## PROBLEM STATEMENT
Put the lines of the entries below, starting with the line that contains "You are a computer-use agent. 586x382 pixels." and going on through the line that contains "tap(42, 435)", into a JSON list of strings with one string per line and no blank lines. Leave the pictures out.

## DATA SHOWN
** Start **

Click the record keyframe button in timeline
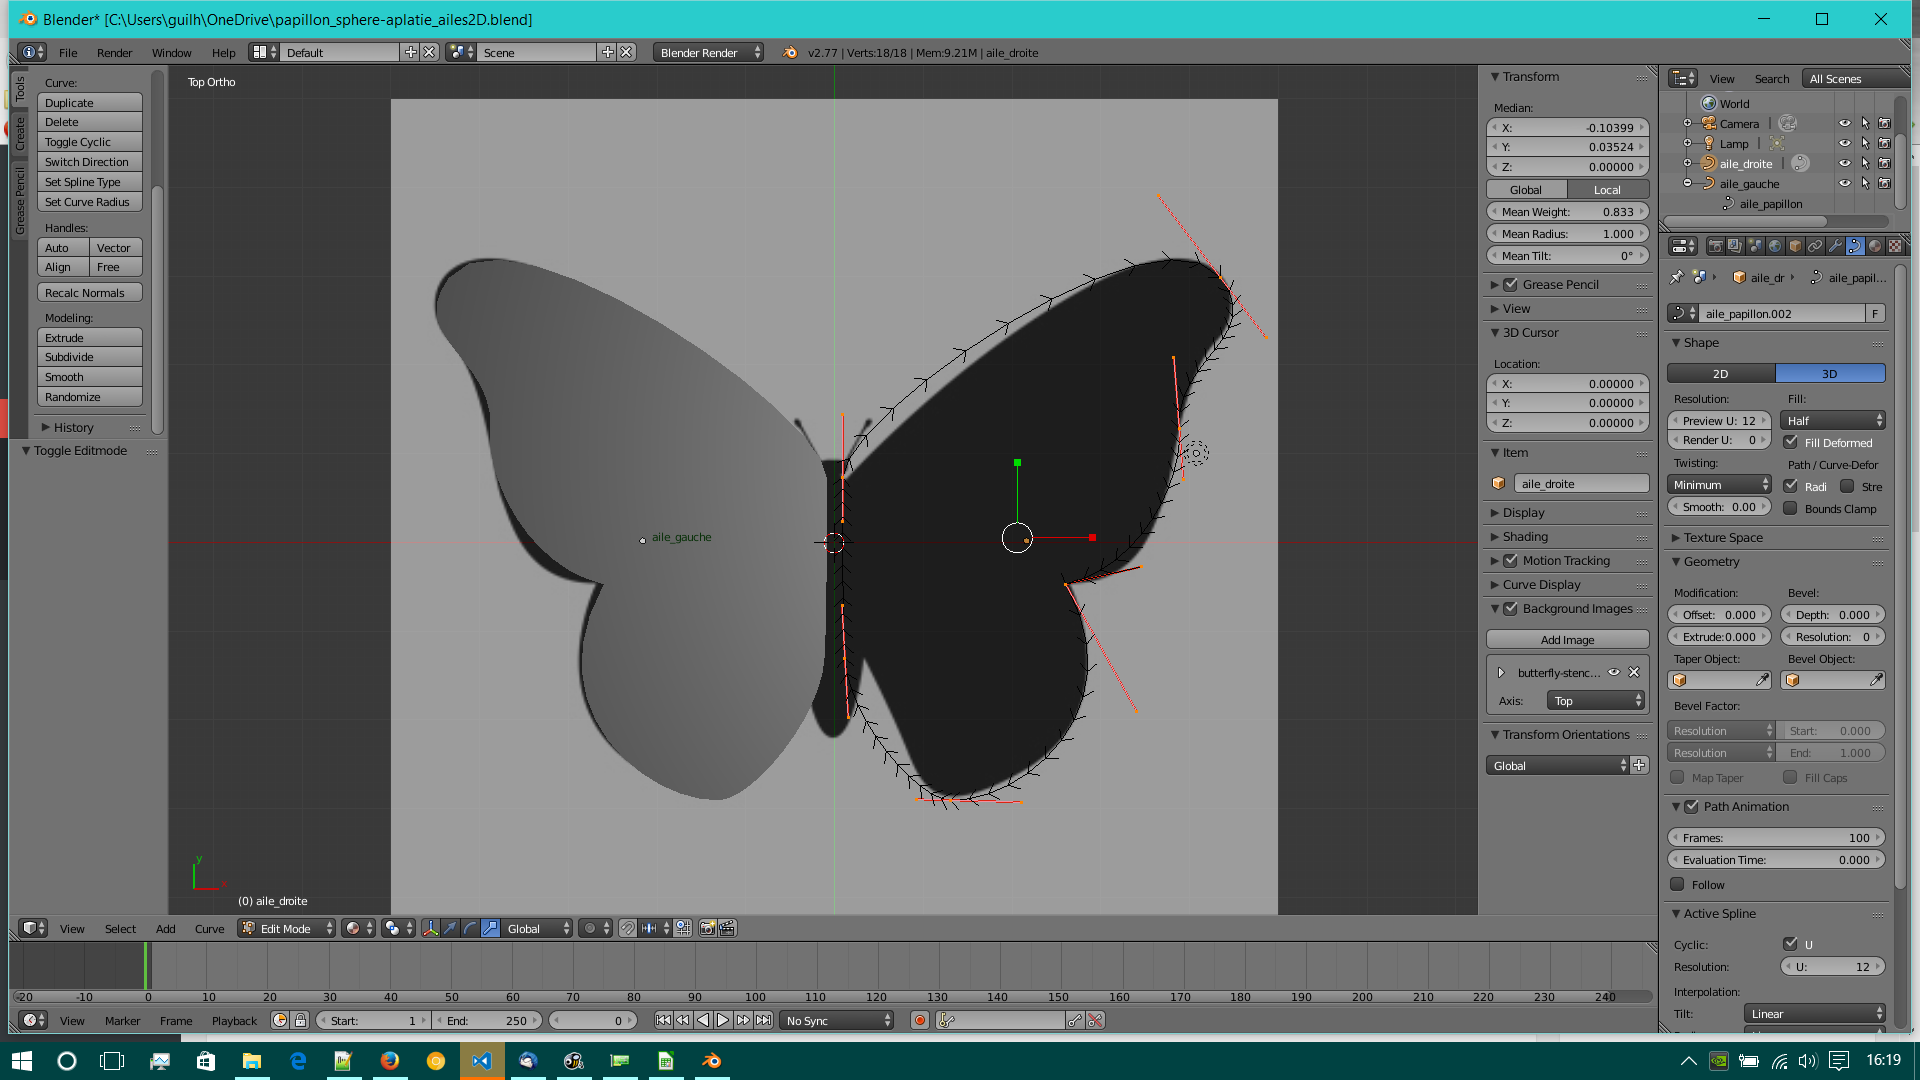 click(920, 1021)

** End **
** Start **

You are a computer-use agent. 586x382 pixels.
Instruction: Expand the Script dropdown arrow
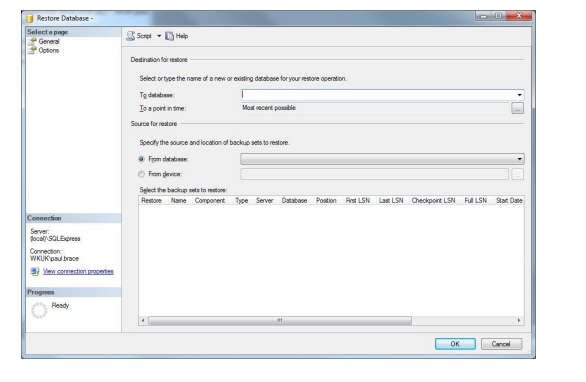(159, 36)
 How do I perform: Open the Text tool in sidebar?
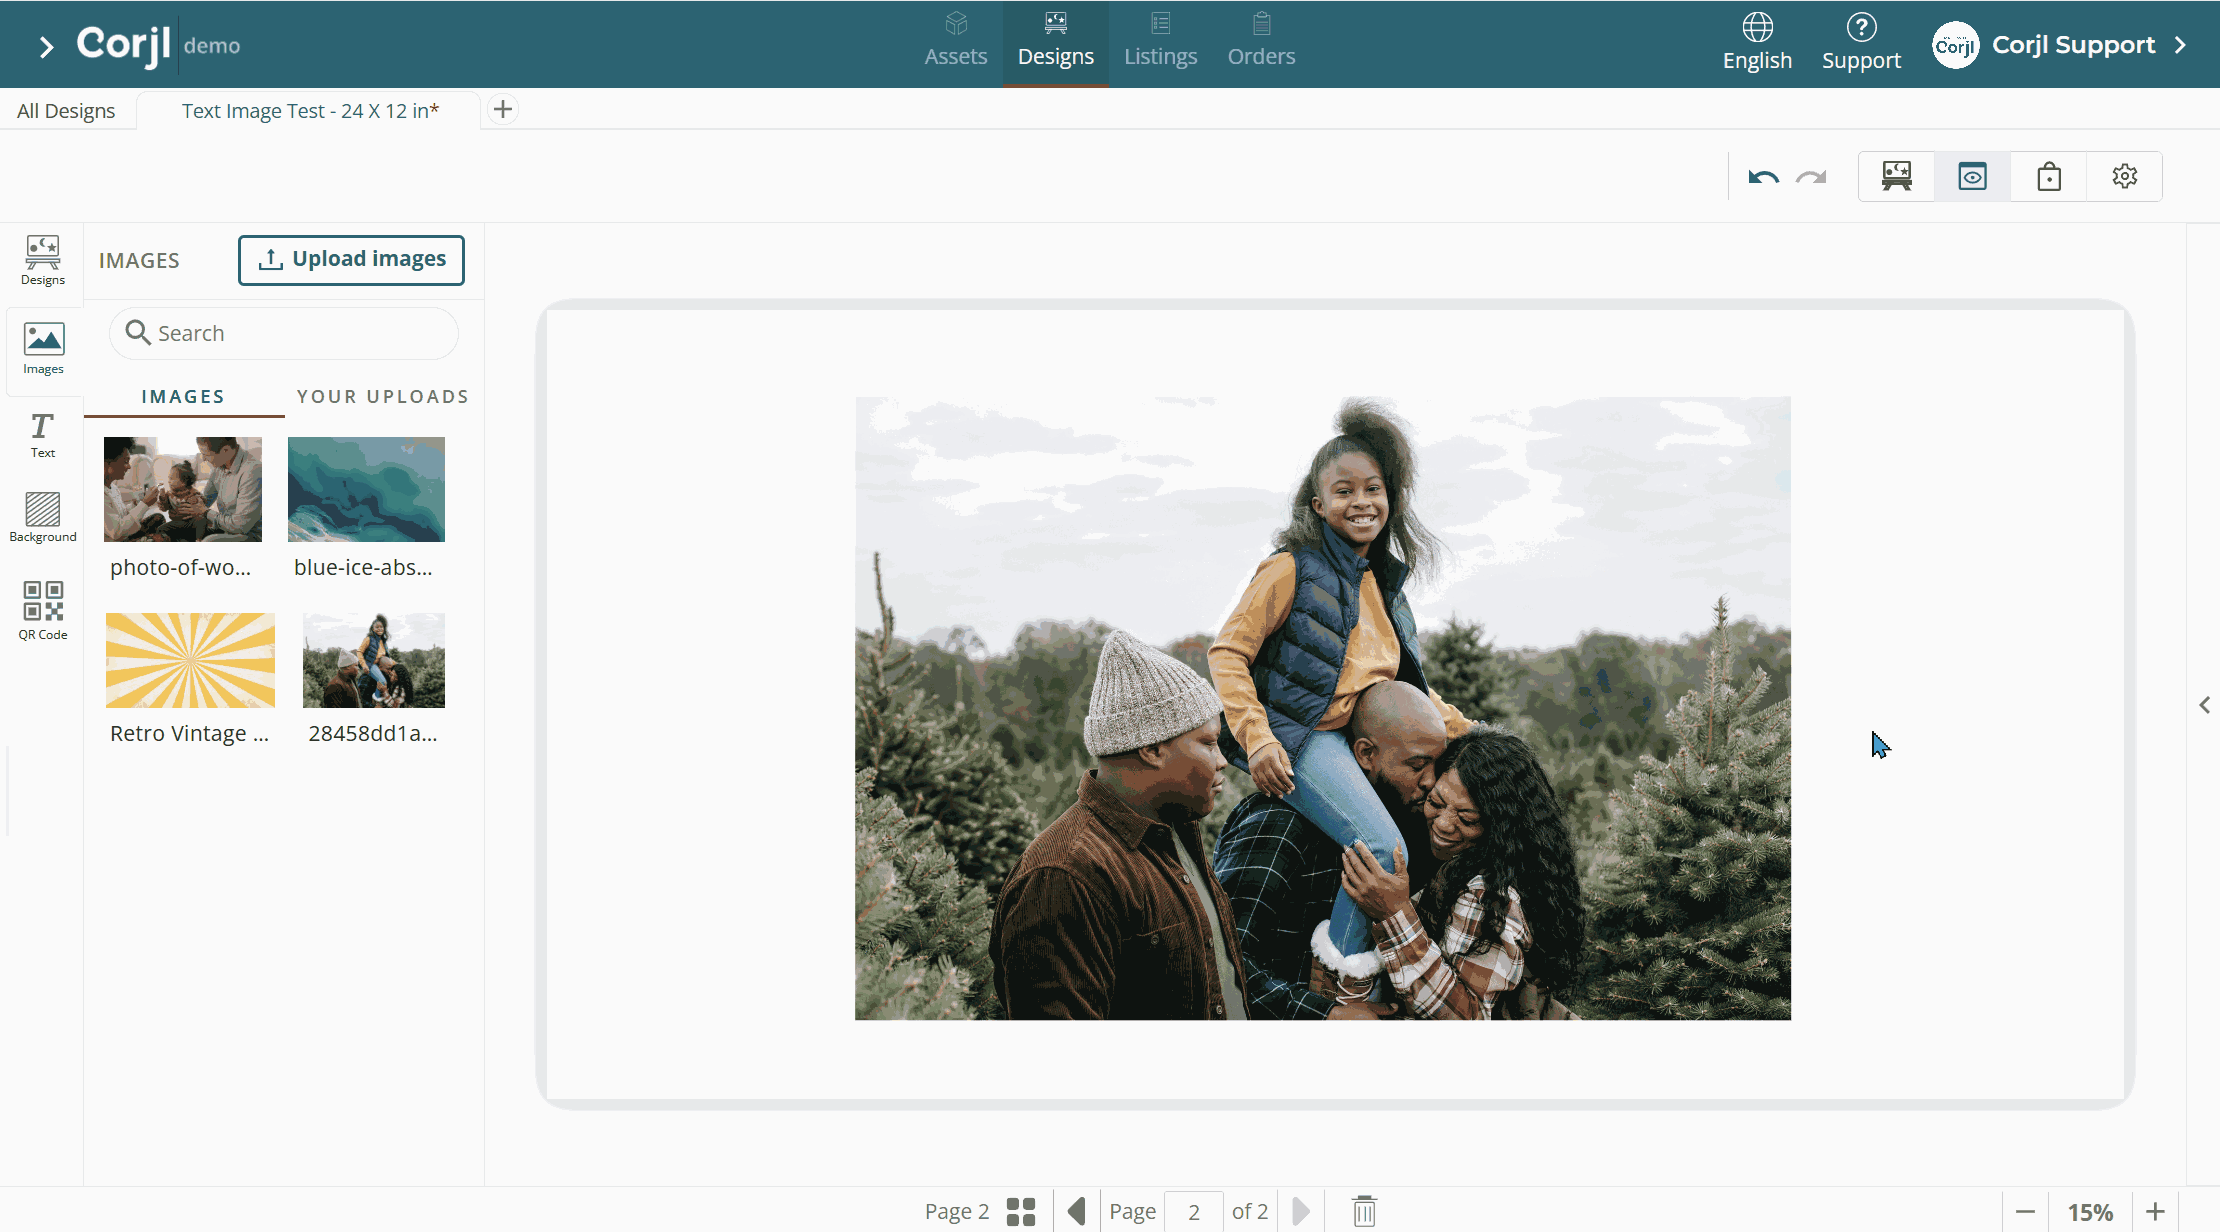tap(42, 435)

** End **
** Start **

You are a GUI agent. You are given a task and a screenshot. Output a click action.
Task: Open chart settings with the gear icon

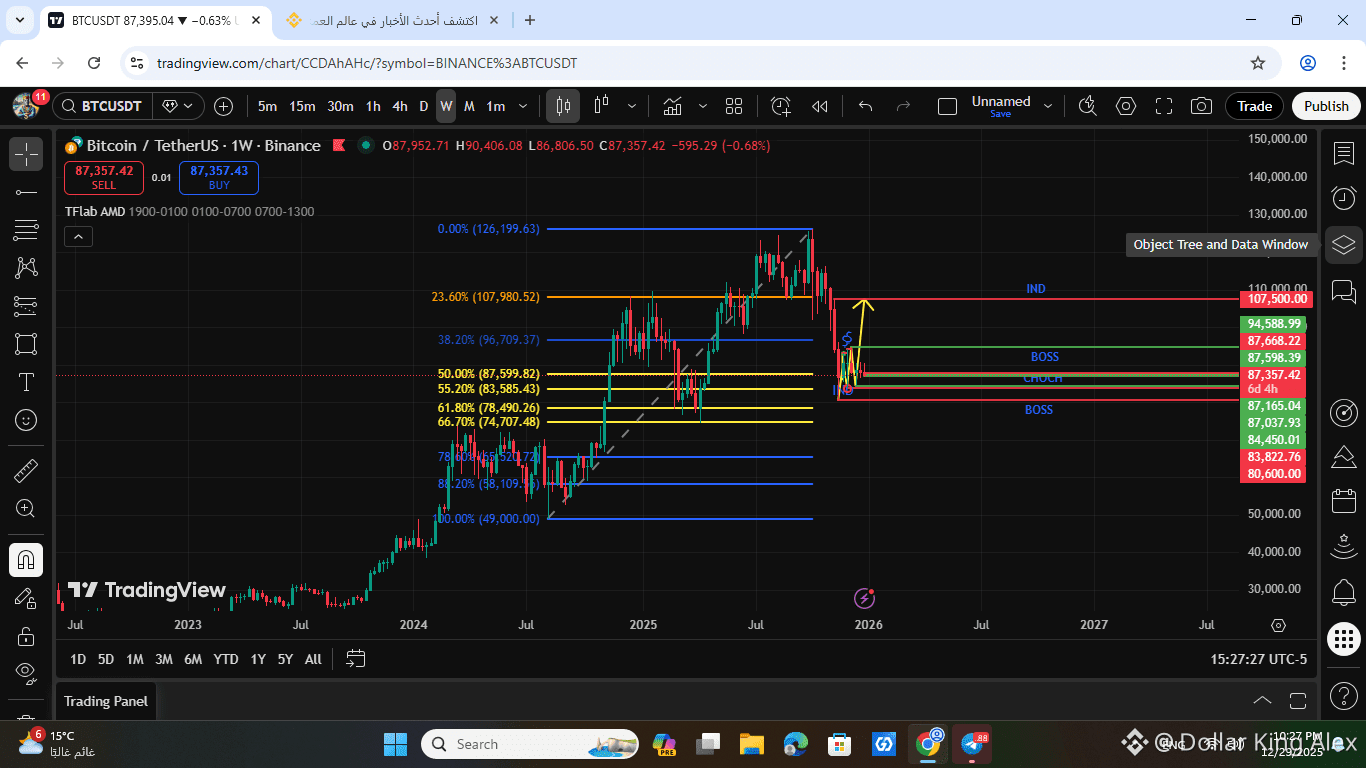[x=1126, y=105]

** End **

## FINAL RESULT
[
  "You are a computer-use agent. 586x382 pixels.",
  "Instruction: Expand the Script dropdown arrow",
  "(159, 36)",
  " How do I perform: Open the Text tool in sidebar?",
  "tap(42, 435)"
]